### What you should do
First find the line with "Click empty dialog" in the entries below, then set down exactly every line through the line with "You are a computer-use agent. The image size is (520, 347).", that line included.

######

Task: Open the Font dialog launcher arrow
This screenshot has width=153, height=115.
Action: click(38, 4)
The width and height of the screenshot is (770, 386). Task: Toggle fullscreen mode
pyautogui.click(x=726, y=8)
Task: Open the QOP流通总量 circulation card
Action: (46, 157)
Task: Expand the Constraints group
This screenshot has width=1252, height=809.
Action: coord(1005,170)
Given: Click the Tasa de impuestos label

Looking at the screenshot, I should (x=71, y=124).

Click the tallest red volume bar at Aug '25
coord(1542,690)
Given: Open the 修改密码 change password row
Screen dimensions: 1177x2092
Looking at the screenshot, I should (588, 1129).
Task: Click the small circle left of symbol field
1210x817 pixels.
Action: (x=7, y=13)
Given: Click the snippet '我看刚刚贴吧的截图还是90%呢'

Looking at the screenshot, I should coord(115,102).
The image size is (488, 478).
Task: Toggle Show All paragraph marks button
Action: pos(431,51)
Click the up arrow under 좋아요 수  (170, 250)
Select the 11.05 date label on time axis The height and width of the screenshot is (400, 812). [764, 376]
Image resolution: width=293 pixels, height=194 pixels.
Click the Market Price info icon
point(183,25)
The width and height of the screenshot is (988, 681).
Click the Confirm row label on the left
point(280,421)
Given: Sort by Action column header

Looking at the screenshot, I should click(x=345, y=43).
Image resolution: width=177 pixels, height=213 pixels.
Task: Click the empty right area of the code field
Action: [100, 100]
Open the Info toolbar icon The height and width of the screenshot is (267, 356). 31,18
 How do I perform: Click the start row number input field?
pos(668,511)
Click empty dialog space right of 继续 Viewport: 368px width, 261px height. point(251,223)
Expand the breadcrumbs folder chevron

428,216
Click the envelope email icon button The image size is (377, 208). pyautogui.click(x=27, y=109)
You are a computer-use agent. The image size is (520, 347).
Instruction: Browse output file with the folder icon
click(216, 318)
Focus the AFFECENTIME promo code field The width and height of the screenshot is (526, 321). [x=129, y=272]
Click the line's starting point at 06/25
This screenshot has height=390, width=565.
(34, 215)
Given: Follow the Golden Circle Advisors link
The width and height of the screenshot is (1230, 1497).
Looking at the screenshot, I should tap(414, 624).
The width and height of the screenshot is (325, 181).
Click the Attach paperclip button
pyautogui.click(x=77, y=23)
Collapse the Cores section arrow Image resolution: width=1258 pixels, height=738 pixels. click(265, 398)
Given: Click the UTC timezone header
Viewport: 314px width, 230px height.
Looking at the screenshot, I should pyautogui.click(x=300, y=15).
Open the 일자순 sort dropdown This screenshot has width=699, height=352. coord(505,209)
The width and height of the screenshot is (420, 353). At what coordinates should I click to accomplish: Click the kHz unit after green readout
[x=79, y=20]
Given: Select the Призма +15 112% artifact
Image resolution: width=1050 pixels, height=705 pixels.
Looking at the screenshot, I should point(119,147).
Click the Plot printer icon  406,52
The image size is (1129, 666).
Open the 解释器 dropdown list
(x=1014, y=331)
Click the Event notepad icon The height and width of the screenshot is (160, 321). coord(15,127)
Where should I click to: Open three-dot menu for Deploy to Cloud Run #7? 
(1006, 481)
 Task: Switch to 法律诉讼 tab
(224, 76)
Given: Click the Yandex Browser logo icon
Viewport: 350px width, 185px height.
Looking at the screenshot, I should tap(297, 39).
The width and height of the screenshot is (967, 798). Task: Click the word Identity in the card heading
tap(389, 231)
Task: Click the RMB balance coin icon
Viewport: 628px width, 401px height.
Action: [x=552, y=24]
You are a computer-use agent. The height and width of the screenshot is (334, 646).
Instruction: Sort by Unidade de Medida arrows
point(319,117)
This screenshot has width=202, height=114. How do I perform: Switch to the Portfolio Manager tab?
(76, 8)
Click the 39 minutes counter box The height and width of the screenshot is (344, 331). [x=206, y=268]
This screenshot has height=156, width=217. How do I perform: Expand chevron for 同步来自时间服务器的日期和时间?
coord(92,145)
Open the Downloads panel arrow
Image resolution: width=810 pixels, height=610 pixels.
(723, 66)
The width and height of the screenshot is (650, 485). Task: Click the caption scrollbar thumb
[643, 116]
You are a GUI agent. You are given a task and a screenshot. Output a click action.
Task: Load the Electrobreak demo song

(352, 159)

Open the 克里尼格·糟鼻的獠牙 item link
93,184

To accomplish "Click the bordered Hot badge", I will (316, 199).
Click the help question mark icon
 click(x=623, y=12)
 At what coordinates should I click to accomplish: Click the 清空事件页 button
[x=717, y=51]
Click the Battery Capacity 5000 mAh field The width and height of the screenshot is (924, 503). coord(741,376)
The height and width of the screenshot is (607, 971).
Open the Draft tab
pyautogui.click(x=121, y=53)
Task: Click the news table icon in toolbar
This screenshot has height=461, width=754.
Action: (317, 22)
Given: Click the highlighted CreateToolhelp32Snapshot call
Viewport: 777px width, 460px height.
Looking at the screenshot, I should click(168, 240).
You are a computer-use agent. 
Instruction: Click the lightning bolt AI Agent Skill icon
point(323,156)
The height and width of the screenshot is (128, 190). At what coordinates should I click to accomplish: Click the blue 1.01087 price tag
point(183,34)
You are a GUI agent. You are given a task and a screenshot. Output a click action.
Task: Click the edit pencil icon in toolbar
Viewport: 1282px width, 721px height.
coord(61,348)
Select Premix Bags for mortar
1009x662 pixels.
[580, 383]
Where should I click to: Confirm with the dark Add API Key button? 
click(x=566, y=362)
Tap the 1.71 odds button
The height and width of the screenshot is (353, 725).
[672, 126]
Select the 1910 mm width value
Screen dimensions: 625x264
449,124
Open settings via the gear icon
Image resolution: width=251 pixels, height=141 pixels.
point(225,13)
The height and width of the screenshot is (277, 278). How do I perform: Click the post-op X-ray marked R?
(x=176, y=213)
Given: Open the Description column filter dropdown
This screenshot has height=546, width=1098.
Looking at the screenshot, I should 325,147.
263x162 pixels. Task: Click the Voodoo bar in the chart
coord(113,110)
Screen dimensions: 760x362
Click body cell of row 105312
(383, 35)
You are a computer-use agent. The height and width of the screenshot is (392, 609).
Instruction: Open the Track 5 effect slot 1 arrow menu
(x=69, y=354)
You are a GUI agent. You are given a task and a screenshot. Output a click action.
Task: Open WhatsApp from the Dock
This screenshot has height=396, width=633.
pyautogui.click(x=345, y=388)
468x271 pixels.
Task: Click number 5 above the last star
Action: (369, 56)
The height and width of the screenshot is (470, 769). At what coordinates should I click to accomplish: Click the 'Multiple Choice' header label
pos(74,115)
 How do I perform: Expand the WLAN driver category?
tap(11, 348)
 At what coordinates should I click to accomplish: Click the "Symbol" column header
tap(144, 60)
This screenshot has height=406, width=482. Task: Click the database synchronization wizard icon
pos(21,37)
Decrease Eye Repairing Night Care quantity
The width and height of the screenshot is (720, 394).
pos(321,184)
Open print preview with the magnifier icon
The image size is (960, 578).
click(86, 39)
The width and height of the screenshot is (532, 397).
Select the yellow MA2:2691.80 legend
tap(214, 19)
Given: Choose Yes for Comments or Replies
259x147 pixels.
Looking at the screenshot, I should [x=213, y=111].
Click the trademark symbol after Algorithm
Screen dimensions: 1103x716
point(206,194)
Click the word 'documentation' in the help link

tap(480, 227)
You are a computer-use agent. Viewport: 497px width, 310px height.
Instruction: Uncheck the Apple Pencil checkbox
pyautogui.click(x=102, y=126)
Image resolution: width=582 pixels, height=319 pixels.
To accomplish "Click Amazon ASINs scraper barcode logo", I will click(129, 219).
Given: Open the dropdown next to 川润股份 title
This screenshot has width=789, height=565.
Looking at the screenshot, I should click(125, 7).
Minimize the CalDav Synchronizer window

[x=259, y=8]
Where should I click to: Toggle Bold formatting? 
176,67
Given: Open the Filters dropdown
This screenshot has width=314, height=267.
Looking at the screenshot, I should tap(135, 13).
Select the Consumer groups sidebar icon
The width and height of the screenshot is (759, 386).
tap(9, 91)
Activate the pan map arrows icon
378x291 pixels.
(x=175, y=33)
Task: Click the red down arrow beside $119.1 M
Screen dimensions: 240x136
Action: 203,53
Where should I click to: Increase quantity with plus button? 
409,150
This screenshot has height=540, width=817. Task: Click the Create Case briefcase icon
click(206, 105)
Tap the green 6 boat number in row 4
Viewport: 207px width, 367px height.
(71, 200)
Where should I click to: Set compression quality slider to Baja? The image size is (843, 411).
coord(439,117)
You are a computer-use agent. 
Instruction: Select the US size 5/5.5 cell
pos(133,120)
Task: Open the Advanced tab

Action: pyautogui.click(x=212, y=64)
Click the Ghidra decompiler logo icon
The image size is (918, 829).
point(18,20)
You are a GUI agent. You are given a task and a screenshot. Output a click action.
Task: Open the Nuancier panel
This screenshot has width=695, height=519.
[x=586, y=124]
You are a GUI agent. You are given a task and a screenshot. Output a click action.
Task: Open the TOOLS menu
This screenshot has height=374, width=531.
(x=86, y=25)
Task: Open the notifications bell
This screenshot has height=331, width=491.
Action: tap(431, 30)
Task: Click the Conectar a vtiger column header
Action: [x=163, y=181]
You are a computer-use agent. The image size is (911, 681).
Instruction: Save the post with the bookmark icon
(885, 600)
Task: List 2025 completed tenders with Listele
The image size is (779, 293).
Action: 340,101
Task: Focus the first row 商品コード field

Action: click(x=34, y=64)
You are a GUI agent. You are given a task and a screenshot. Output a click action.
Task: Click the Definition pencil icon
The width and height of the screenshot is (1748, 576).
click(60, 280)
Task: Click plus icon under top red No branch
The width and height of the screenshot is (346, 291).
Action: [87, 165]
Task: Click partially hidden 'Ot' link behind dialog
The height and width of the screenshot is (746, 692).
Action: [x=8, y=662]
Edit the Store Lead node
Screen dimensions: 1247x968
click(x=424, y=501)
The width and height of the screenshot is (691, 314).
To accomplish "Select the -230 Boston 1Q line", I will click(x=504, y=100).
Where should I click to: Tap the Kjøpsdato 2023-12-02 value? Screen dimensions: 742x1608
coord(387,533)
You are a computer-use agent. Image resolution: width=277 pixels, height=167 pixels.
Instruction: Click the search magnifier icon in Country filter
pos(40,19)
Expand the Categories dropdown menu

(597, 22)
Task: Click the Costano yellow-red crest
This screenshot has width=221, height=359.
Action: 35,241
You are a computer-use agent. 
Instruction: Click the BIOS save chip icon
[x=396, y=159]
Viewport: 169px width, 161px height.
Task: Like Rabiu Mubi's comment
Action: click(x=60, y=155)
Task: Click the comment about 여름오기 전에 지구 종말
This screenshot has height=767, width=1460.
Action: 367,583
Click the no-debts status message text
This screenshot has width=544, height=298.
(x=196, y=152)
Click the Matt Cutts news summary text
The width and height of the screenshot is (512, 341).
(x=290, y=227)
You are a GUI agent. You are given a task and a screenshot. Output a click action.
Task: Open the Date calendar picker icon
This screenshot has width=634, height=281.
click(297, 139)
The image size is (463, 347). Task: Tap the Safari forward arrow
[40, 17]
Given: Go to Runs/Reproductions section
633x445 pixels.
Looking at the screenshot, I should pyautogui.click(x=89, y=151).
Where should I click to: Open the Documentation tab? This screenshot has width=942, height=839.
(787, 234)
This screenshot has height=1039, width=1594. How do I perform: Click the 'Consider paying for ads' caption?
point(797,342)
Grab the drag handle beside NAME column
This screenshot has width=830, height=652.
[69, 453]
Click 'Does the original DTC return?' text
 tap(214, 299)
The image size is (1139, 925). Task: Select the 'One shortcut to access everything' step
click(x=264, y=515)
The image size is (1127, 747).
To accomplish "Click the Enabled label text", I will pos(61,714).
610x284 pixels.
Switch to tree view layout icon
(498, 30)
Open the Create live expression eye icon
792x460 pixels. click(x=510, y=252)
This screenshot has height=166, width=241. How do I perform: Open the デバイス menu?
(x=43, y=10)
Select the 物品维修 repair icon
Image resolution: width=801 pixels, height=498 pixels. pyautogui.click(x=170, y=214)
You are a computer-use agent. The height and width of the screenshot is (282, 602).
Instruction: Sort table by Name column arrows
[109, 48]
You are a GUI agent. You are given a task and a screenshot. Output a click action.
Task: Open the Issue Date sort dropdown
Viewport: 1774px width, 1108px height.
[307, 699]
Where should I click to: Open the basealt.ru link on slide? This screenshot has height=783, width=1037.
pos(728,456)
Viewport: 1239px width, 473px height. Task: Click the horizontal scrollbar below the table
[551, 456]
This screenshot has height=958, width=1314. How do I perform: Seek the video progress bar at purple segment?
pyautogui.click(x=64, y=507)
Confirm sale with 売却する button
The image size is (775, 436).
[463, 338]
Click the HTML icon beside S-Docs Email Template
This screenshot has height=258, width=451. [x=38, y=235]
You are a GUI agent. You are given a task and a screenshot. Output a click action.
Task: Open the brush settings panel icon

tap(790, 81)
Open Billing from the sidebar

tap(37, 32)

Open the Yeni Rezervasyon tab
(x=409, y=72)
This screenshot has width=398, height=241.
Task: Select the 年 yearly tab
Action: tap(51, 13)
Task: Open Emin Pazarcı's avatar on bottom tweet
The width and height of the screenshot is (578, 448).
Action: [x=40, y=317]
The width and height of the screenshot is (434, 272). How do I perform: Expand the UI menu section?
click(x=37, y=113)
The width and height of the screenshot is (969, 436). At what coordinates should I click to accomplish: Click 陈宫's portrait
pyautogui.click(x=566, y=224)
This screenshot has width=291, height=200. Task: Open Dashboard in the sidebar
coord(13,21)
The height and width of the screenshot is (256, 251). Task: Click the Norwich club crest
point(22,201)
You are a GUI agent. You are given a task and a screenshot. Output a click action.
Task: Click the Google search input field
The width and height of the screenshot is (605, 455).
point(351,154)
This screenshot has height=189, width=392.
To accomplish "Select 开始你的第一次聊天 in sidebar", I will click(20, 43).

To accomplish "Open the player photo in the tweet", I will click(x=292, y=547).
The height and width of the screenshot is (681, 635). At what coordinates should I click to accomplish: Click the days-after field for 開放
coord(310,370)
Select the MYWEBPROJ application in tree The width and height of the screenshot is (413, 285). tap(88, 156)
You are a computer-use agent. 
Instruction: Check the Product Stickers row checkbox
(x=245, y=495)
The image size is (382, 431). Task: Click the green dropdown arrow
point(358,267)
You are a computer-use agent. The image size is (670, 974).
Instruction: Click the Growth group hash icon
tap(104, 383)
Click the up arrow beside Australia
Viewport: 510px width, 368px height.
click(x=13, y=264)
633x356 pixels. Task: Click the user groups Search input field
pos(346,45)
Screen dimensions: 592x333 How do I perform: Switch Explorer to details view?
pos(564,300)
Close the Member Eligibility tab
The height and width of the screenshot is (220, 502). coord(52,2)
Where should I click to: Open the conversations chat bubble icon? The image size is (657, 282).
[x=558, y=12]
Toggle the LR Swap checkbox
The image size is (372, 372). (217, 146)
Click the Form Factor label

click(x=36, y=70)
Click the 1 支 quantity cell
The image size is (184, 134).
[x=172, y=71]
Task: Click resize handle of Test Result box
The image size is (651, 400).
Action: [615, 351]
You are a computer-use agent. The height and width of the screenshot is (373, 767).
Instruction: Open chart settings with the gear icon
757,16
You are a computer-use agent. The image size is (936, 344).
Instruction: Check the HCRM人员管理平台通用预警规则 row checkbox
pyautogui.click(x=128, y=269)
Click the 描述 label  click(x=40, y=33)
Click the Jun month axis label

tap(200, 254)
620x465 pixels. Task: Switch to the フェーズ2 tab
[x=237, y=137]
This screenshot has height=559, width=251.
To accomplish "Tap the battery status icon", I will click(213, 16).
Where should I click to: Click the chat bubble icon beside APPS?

######

### Answer below
Click empty dialog space right of 继续 Viewport: 368px width, 261px height. point(251,223)
Expand the breadcrumbs folder chevron

428,216
Click the envelope email icon button The image size is (377, 208). pyautogui.click(x=27, y=109)
You are a computer-use agent. The image size is (520, 347).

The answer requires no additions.